Artificial intelligence company X.ai has raised $23 million in new funding that’ll be used to support development of its personal assistant technology. The round was led by Two Sigma Ventures and will be allocated to hiring more data scientists, improving customer acquisition, and marketing to enterprise customers.
Other investors in the company’s latest round include DCM Ventures, Work-Bench Ventures, and existing investors like IA Ventures, FirstMark Capital, Softbank Capital, Lerer Hippeau Ventures, CrunchFund, and Pritzker Group Venture Capital.
X.ai was founded in 2014 by former Visual Revenue CEO Dennis Mortensen, along with Alex Poon, Matt Casey, and Marcos Jimenez. Its first product is based on using artificial intelligence to book your meetings for you. But instead of you needing to provide it in syntax that the computer would understand, X.ai’s virtual assistant “Amy” can comprehend the context (e.g. “Amy set up a meeting with Joe the first week of May”). The AI-powered assistant analyzes not only the message, but also the entire conversational thread, determines a place and time that works for everyone, and puts it on your calendar.
“We were super fucking ambitious,” Mortensen told VentureBeat. He explained that his company has spent almost the past three years working on this product. “It’s an ambitious goal of having an intelligent agent where you hand over the job and it comes back with the problem solved.”
The company opened up in private beta last year, and there’s still a long wait list. Mortensen moved into this phase as a way of getting testers, so X.ai could understand how its product fit into the market. “Some startups die because of poor product market fit,” he said. “Given that we couldn’t engineer this within a closed environment and had to expose it to the public, it’s an indication that people want and need it…It had something where the market wants it, but can’t pay $50,000 for it. However, through AI, we can emulate it.”
X.ai says that it has seen a “dramatic growth in the number of meetings scheduled each month,” with February up 27 percent over January, and March up 28 percent.
To date, the company has raised approximately $35 million, including $2 million in 2014 to help prove that working out the logistics of meetings was a problem that could be solved. A year later, X.ai raised another $10 million to perfect the product, and now the additional $23 million will accelerate development of the product, leading to its eventual launch this fall.

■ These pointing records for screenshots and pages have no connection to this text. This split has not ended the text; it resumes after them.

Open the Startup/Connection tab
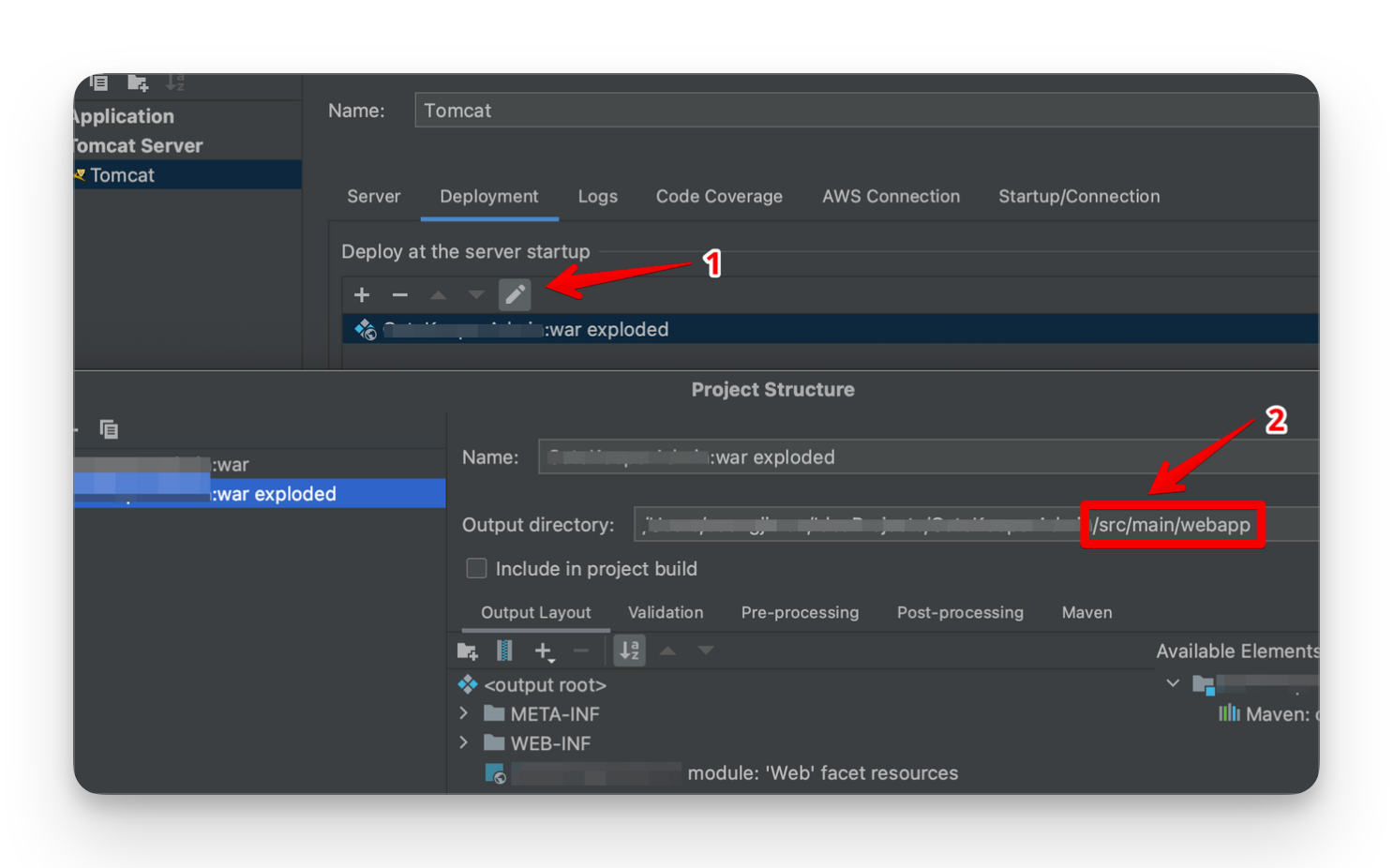 click(1079, 197)
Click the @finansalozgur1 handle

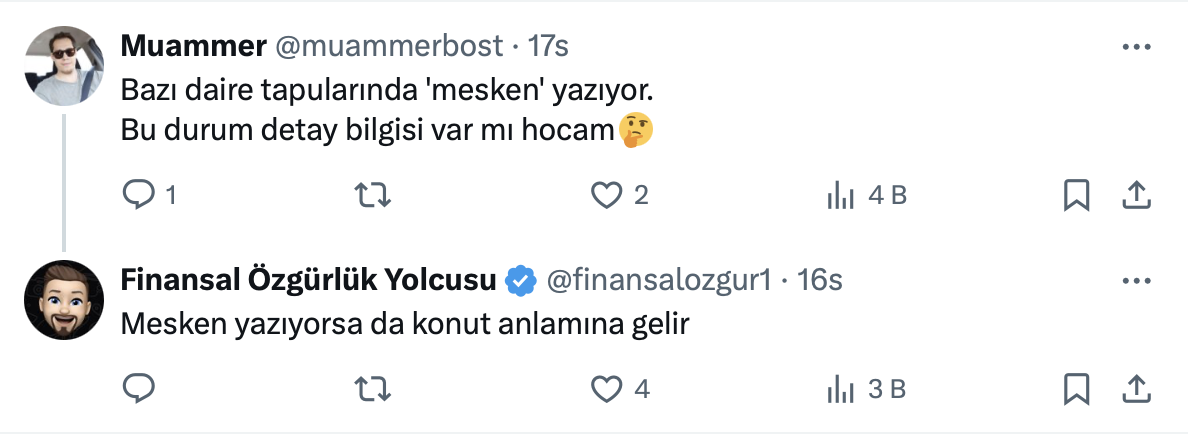tap(657, 281)
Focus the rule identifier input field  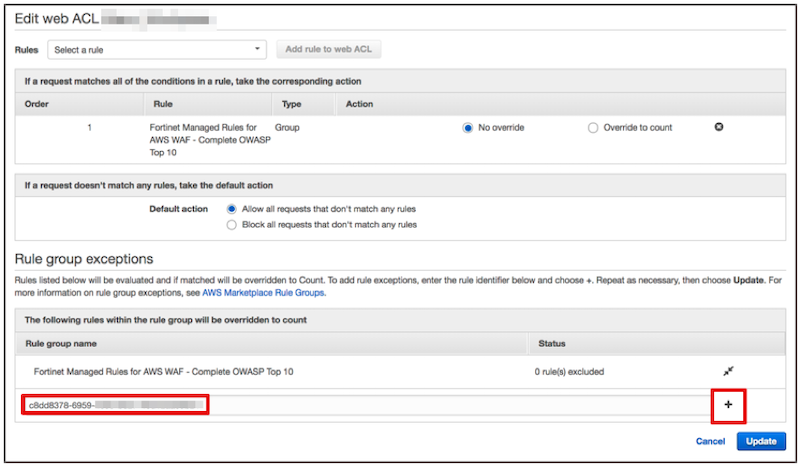coord(114,405)
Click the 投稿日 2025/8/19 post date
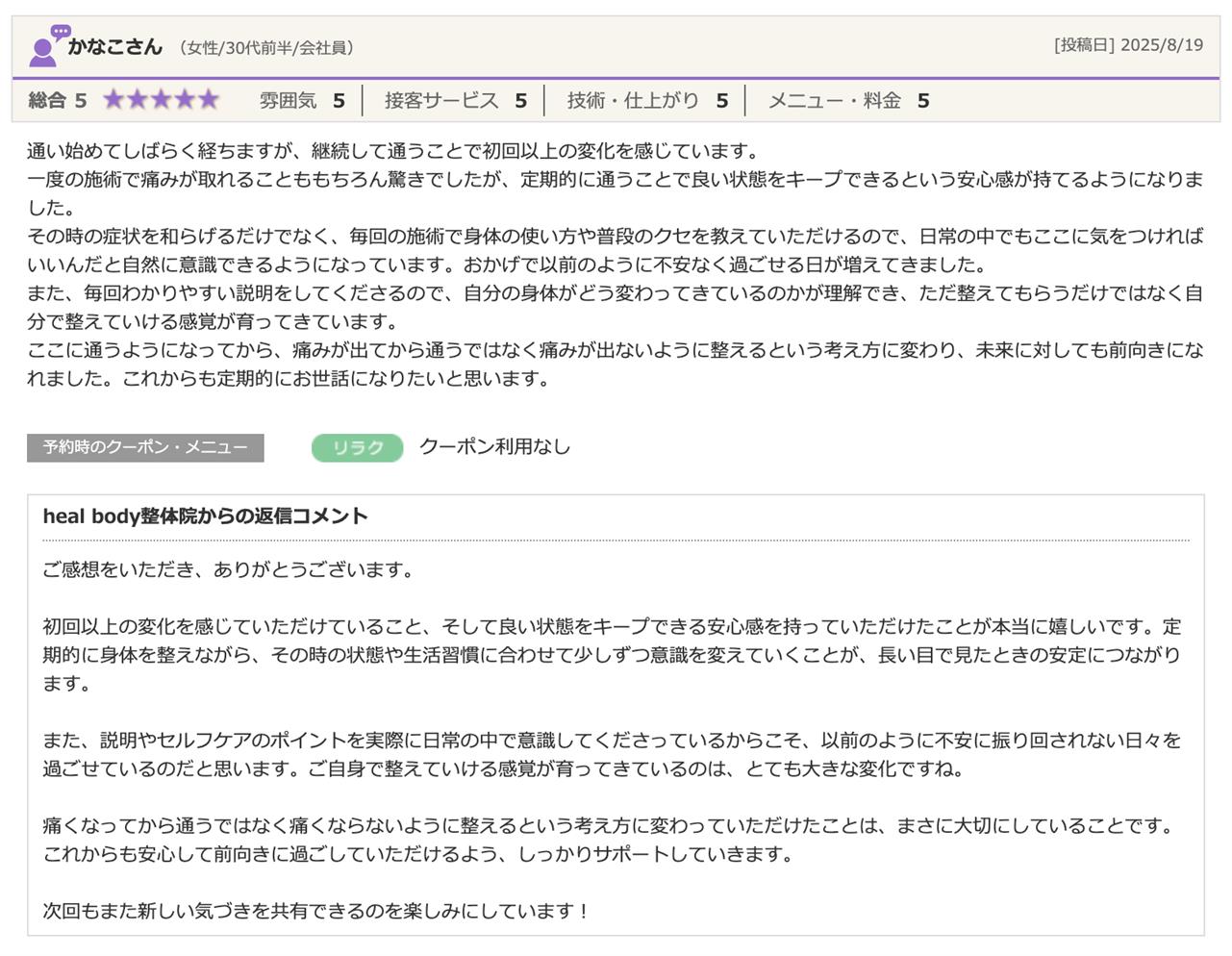The height and width of the screenshot is (956, 1232). (x=1128, y=45)
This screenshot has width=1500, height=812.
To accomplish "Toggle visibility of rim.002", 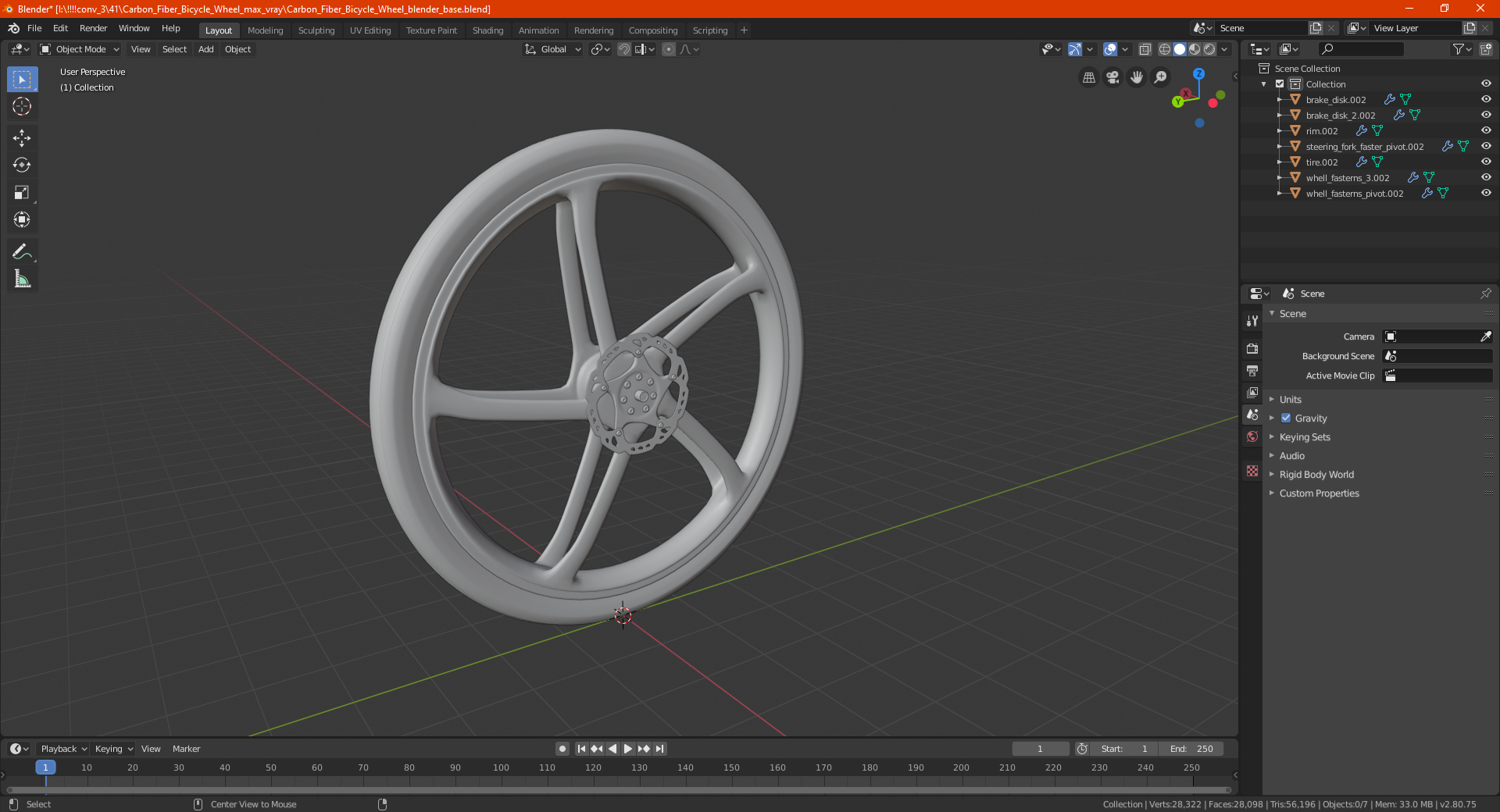I will [1486, 130].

Mortensen said that this round was over-subscribed — the company was originally looking to raise $20 to $25 million and signed a term sheet that got them to $23 million. The amount could have been higher, but the company wound up turning away $10 million it couldn’t fit into the round.
Although there’s currently a massive wait list for the service, Mortensen said that it’ll open up to everyone this autumn. The company will also be releasing its pricing model around the same time, and notes that it’ll be similar to services such as Slack and Dropbox. There will be several tiers available, including a free one that lets you schedule a handful of meetings each month; a professional plan with unlimited meetings, the ability to edit your signature, and more; and a business license edition.
“This financing will allow us to extend our exceptional data science team and will support the rollout of our pro and business editions later this year. And our pricing will reflect our commitment to democratizing the personal assistant,” Mortensen remarked.
Providing a personal assistant isn’t a new concept, as there are many services that offer some variation of this capability. However, Mortensen explained to us that they all “fall in the same bucket” — meaning that they’re either a plugin, an extension, or a web service: “It’s not how you set up meetings. The point is that you don’t want to. What I need is when I say ‘You know what? I would love to meet up the first week of May. Amy, set something up.’ I know that I want to meet you and when. It’s understanding the objective and handing things over to Amy.”